Select and copy every line in the two blocks below that contains the word "height".

→ **DATASET ENTRIES**:
⟨

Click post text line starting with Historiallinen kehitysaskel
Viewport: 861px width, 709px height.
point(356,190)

⟩
⟨

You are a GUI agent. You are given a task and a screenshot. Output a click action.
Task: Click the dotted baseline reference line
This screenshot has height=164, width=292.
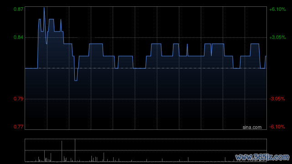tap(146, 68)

⟩

→ **SOLUTION FOR THIS PROBLEM**:
Viewport: 861px width, 709px height.
This screenshot has height=164, width=292.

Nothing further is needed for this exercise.